§ Task item: Go through the data below and count every line that has the word "computer". Return only the count.

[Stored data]
------------------------

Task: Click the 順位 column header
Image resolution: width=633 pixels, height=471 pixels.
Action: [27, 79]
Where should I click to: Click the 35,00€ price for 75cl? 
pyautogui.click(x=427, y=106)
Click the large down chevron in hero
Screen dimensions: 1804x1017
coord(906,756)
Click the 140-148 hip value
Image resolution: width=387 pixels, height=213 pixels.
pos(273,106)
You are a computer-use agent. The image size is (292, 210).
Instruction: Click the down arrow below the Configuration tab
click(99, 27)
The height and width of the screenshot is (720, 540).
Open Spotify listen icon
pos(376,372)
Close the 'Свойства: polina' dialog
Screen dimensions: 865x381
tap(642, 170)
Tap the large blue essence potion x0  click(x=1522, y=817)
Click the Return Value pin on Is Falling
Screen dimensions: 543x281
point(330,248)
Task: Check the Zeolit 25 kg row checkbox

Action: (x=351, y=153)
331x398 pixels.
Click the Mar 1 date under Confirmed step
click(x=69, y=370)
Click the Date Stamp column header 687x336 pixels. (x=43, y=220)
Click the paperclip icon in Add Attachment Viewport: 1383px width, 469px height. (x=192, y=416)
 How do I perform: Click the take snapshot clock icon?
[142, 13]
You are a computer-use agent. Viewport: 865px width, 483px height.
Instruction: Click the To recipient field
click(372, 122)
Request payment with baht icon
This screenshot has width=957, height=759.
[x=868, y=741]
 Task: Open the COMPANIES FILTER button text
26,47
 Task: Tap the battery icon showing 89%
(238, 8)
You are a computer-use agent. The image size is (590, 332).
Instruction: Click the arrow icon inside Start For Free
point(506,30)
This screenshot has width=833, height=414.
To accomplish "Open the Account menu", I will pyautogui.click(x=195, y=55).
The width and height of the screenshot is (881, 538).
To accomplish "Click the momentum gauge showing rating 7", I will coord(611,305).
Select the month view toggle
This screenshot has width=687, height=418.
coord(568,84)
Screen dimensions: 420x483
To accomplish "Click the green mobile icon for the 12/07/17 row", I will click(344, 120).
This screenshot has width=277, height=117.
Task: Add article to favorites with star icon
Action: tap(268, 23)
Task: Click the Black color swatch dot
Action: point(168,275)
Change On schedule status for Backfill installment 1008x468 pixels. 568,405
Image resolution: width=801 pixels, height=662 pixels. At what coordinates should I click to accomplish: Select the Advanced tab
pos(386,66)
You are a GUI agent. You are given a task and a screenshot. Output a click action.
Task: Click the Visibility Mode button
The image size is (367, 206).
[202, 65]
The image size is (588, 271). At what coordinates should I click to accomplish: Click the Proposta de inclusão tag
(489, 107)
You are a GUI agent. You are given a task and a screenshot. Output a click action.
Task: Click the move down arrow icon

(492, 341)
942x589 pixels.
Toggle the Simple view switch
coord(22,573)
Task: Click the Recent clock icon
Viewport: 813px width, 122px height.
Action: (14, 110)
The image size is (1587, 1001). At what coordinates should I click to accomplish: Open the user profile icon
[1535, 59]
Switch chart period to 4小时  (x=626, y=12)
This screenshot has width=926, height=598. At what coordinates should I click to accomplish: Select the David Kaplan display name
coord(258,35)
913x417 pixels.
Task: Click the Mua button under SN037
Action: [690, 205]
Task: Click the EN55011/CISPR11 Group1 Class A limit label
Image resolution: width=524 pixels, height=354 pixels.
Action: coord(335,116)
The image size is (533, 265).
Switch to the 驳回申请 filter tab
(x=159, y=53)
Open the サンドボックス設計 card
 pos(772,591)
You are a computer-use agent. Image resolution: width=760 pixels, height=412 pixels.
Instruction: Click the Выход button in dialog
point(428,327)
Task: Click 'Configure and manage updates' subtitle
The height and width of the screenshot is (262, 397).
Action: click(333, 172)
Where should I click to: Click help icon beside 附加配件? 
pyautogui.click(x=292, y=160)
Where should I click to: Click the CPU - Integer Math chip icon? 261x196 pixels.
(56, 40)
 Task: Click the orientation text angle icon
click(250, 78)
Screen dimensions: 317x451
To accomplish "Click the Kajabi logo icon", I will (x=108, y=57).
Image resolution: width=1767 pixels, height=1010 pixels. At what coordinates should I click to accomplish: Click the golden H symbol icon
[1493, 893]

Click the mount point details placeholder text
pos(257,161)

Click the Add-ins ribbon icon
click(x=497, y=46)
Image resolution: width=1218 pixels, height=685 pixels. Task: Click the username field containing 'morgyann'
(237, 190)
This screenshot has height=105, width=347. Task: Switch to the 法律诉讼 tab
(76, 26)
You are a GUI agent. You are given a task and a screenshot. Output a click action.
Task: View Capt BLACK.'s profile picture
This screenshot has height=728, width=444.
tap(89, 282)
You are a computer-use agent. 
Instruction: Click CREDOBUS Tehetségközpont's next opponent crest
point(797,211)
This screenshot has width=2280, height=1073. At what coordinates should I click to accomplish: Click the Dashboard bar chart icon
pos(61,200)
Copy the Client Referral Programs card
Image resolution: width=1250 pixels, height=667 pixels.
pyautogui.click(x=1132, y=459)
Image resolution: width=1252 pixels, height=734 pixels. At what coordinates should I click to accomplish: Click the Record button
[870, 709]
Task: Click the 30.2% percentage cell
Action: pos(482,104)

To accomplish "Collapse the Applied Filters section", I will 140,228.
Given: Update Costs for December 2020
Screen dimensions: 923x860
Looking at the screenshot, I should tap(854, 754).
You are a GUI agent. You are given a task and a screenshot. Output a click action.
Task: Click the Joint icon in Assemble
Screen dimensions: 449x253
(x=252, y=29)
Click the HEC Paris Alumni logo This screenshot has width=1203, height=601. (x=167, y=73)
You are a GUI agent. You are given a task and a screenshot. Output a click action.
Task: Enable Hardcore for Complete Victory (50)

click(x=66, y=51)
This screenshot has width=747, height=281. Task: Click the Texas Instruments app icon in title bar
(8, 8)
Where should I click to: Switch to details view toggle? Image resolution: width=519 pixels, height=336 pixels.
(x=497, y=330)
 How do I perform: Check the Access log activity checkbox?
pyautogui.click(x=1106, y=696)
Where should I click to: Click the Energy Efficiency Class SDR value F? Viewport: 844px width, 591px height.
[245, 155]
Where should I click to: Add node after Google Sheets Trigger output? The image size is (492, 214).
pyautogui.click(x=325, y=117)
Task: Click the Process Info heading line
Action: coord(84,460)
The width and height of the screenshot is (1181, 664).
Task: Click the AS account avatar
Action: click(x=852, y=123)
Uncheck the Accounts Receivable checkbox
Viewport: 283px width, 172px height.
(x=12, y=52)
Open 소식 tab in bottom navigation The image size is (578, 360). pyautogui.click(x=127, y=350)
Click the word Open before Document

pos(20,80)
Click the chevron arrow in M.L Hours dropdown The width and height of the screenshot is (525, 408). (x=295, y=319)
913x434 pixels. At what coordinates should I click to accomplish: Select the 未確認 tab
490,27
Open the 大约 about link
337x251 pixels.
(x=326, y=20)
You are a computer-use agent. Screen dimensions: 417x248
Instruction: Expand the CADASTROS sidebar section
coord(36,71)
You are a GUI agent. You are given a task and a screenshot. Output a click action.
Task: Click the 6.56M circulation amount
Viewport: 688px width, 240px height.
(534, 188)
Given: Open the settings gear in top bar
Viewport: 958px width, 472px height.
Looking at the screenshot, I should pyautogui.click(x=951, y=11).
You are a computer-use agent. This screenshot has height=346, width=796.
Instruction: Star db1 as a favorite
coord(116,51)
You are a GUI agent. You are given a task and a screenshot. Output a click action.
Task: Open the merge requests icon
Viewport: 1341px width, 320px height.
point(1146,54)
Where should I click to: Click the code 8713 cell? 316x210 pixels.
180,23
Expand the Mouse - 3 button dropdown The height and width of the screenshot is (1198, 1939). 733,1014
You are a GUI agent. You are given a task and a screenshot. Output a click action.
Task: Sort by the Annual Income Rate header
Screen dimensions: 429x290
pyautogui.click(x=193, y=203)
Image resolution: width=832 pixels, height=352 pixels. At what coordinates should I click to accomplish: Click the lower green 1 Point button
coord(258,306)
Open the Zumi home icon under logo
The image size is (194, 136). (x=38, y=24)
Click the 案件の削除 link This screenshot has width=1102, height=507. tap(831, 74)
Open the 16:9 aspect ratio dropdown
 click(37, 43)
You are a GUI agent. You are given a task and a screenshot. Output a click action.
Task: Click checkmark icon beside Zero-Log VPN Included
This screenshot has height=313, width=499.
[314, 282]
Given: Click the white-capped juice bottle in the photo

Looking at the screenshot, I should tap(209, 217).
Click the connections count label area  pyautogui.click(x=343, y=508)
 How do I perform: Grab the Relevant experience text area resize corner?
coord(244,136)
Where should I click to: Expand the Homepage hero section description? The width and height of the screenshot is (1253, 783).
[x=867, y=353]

------------------------

§ Solution for this exercise: 7